16 Yoga Poses That Should Come with a Warning Sign
One commenter noted that it might be the practitioners themselves that should pause before posing, taking stock (internally, of course) of mobility, injuries, and flexibility prior to attempting certain shapes. Yes, always.
1. One commenter noted that Four-Limbed Staff Pose, more commonly known as Chaturanga Dandasana, can irk and injure shoulders when done too frequently. They choose to opt out during vinyasas. (Some teachers would note that this response isn’t due to the pose itself, but rather the alignment.)
2. Happy Baby.
3. Headstand (Sirsasana) came up over and over again. Some yoga teachers choose not to include the pose in practices due to its potential for neck compression and a regard for student safety. “I can do it but I won’t teach it,” says one commenter.
4. As a backbend, Camel Pose (Ustrasana) may seem simple, but a thoughtless or hasty entry can result in dizziness and undue neck strain.
5. Lotus Pose (Padmasana) is one of the most recognizable yoga poses. It’s also not for everyone. Those with tight hip flexors, any sort of knee or ankle injury, or hips that simply don’t move in this way would do well to skip.
6. Do a quick check-in with your back and hamstrings before folding deeply in Seated Forward Bend. Sometimes, it’s more than sufficient to stay in Staff Pose.
7. Half Moon (Ardha Chandrasana) is a beautiful balancing act. But without proper cueing, rotating your lower body into this side-facing shape can crank your hips. Remember to properly stabilize before opening out into the pose.
8. A common question we ask when coming into Wild Thing: Where am I? This shape can be disorienting, and stepping your foot over and into the unknown requires an unexpected amount of trust. But as one editor notes, when you push through your straight leg, lift your hips, and release your upper back, the risk is worth the reward.
9. Approach Goddess Pose—and Squat (Malasana), for that matter—with care. Protect your knees by angling them outward over your second toe and listening to your body.

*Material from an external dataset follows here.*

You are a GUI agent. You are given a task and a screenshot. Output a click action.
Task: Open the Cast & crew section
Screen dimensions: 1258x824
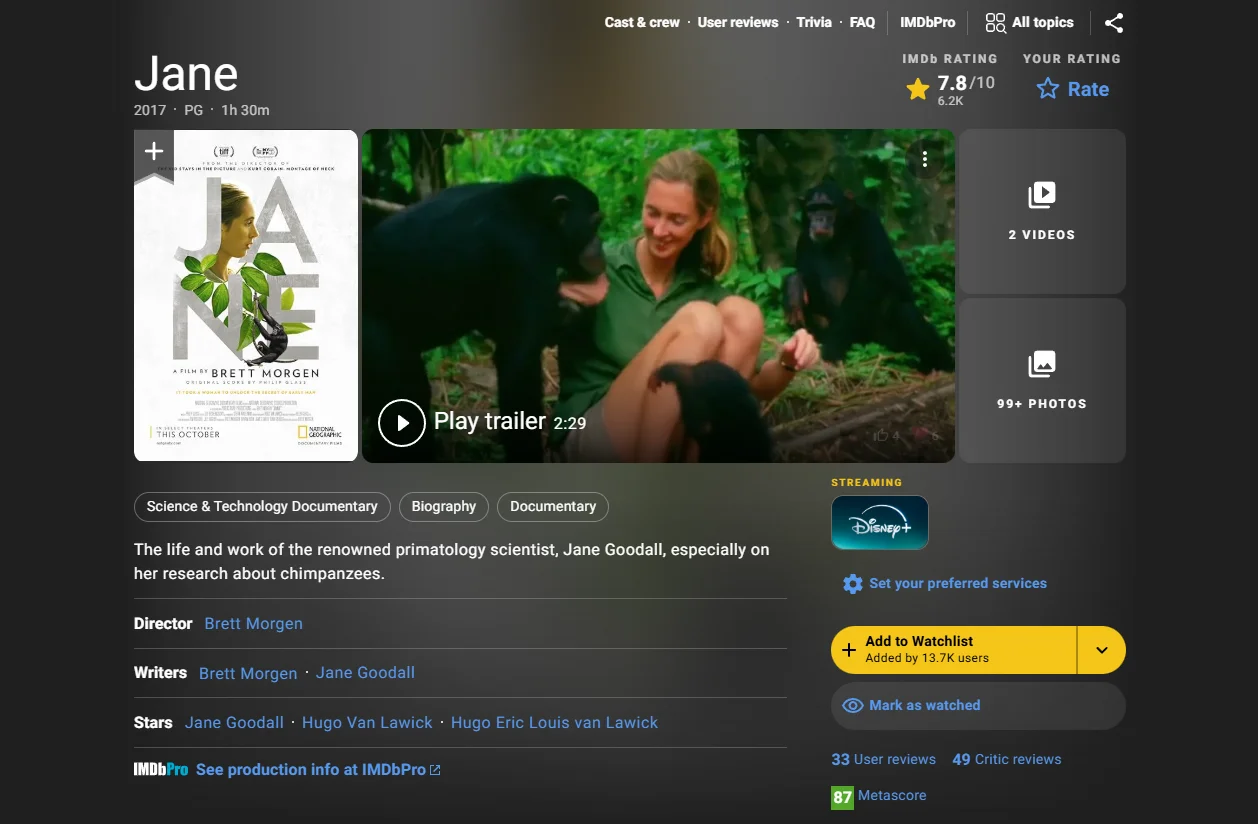pyautogui.click(x=641, y=22)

10. Don’t even get us started on Warrior 1.
11. Legs Up the Wall is a seriously restorative pose, but it does require embracing the support of the posture, lest your legs slide down the wall in less-than-relaxing fashion. Try taking your legs hip-distance apart, so the femurs can sink into the hip sockets, and seriously let your legs rest against the wall. You might need to scooch your hips a touch farther away from it to experience that.
12. Skandasana or Side-Lunge. One commenter was certain their knee might pop out of place when they recently attempted this pose.
13. The twists and binds that make up Eagle Pose are not for every body. One commenter notes that they could use a warning sign that reminds them not to get frustrated by this reality.
14. The potential for knee damage is real in Pigeon Pose, especially if your hips don’t have sufficient range of motion. If you find yourself not making the shape (or wanting to scream), take a Figure-4 stretch on your back instead.
15. Hero Pose demands a lot of your knees. Go slowly and stop when your body tells you it’s had enough.
16. Beware of Child’s Pose! Once there, you may never want to leave.